MATERIAL FOR THIS EXERCISE:
--
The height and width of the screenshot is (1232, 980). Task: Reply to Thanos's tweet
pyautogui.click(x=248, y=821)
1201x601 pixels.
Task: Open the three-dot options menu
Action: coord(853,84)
--
An acceptable answer repeats every entry exactly, with nothing omitted.

EXERCISE OUTPUT:
The height and width of the screenshot is (1232, 980). Task: Reply to Thanos's tweet
pyautogui.click(x=248, y=821)
1201x601 pixels.
Task: Open the three-dot options menu
Action: coord(853,84)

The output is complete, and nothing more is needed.